Much has been written about how display advertising losses have imperiled newspapers. Less has been said about how Craigslist decimated the newspaper’s want ads. Display ads have always been sprinkled throughout the newspaper, but a robust classified section was pure profit. Except for the occasional Word Jumble, every square inch of the entire section brought revenue — and readership.
Those days are mostly gone. We pine for the way newspapers used to be, while we peruse the free classified ads available to us online. We might be happy that we found a good deal on a used Buick, especially when the ad includes unlimited photos and voluminous details. But who will then tell us the news that Herb died?
We’re hard-wired to believe that more choices for less cost is always a good thing. For every generation before ours, that was certainly true.

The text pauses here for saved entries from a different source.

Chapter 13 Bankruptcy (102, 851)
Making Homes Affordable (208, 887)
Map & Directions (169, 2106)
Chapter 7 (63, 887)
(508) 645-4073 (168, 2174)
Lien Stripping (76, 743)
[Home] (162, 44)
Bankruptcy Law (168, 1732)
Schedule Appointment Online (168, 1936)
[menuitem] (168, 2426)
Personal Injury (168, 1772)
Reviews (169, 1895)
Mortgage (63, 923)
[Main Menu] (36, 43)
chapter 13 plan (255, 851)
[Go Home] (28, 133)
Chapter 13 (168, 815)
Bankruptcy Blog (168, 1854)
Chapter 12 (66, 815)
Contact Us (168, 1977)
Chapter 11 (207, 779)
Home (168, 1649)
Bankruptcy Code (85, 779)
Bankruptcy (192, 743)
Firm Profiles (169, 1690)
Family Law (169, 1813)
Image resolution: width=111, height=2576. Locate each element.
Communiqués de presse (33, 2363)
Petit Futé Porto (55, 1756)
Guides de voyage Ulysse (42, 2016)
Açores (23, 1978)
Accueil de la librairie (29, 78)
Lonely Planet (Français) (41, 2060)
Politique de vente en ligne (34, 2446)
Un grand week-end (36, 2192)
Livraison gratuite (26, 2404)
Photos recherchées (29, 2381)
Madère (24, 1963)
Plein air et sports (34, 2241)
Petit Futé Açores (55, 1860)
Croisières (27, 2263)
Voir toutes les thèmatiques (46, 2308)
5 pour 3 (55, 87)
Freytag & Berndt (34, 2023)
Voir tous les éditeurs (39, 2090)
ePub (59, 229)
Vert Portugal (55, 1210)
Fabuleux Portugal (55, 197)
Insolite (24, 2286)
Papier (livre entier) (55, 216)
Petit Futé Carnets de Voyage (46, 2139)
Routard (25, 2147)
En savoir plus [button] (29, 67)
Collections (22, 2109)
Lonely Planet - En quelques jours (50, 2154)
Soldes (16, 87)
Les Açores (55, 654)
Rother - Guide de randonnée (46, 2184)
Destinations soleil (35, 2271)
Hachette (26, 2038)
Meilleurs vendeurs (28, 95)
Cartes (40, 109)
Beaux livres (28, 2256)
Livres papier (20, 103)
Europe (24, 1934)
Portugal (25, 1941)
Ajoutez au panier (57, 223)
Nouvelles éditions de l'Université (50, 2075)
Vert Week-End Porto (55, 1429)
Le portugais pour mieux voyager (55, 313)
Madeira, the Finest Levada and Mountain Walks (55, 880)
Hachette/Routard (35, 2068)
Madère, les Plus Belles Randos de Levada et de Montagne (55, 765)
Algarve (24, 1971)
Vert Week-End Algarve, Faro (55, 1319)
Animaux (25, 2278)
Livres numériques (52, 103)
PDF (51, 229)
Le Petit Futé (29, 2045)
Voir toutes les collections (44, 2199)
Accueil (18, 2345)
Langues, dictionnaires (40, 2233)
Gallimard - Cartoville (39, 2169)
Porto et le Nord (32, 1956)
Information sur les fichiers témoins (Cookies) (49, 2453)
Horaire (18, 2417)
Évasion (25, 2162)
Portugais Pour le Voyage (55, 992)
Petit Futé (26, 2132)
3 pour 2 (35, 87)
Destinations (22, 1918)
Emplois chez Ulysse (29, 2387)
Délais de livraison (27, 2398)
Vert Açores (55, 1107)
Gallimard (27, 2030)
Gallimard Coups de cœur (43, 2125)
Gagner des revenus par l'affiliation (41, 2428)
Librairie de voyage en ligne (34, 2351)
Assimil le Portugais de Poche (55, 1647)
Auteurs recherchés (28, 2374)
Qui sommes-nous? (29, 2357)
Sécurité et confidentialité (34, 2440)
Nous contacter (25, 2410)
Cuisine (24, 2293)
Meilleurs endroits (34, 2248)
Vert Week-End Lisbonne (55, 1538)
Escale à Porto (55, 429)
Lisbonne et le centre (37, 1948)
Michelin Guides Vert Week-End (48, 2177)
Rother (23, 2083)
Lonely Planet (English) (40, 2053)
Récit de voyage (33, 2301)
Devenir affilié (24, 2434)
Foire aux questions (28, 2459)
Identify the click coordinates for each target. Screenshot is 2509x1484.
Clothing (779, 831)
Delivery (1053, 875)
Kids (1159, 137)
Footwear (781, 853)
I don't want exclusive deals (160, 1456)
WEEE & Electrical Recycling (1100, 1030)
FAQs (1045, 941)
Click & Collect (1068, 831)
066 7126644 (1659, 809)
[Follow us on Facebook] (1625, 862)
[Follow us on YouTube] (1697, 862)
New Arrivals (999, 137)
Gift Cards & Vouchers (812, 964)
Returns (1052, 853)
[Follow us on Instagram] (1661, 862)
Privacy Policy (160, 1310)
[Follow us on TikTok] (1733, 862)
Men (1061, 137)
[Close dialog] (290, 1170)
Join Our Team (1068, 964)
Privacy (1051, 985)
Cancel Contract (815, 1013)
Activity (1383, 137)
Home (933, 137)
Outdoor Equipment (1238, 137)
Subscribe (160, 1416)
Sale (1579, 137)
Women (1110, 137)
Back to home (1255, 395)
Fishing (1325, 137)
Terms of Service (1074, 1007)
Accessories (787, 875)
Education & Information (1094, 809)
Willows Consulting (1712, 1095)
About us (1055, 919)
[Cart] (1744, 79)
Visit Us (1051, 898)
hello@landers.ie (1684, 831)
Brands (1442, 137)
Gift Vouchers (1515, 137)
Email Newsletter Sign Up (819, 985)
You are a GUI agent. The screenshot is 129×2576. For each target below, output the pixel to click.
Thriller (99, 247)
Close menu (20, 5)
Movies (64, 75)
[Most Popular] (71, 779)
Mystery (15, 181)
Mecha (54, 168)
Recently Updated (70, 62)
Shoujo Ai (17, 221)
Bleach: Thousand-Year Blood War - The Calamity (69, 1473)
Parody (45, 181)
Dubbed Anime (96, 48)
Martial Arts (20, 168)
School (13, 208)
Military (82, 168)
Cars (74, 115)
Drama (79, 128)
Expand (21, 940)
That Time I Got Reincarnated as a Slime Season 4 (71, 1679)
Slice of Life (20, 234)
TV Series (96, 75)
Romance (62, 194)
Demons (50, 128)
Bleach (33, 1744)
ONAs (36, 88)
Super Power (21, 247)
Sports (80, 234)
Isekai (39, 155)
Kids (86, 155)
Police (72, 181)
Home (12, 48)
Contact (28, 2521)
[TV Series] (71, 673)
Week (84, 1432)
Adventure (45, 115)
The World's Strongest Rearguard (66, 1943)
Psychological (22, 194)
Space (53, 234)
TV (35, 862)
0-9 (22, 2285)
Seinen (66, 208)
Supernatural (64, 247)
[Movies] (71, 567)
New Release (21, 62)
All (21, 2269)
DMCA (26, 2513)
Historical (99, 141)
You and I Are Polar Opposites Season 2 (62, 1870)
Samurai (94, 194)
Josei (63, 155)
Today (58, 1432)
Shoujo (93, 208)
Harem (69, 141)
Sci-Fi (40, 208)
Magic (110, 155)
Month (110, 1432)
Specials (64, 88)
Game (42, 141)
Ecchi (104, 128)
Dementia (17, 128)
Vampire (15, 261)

But now we’re encountering the natural limits of our choosing facility. “Decision fatigue” makes even simple tasks more difficult to complete.
Too many choices leave us feeling overwhelmed and inadequate, even if we’re being asked only about what toppings we’d like on our lunchtime burrito. The burden grows exponentially when we’re shopping for something as expensive as a used car.
As our fictional widow demonstrates, newspaper ads were necessarily limited. That concision now feels like an attractive feature. Do you really need more than the model year, mileage, price and phone number? That’s enough to start the conversation when comparison shopping.
Car shopping has become amazingly complex for those of us who don’t dare step onto a car lot. Craigslist has plenty of offerings, but not all of them. If you want to be a responsible shopper, you must also check Facebook Marketplace, eBay, and specialty sites that only sell vehicles. I’m sure there must be phone apps and hashtags that are being used to buy and sell things too.
Depending on your determination, you may have to watch all these sources in Portland as well. The newspaper classified section hasn’t gone away completely, so you still have to monitor that, plus windshield placards. If your friends get wind that you’re looking, you could be getting messages and texts about other choices they’ve heard about.
Sellers struggle to stay consistent between these various selling platforms. They are as overwhelmed as the buyers are. They might update the price in one place, but not another.
And each seller has a preferred method of communication. You have to remember who responds best to emails, phone calls, texts, video calls, web forms, or in-app messages. (I guess we should be grateful the FAX machine has fallen out of favor.)
Do all those choices make anything better? If these expanding options are making things better, why do I feel worse? It’s decision fatigue.
In the end, I bought a car from a local fellow who advertised in the newspaper and probably nowhere else. I can’t be sure that I got the best deal, but he also can’t be sure he found the best buyer. At least in that way, he and I came out even.
It wasn’t a Buick. I don’t like the joke that much.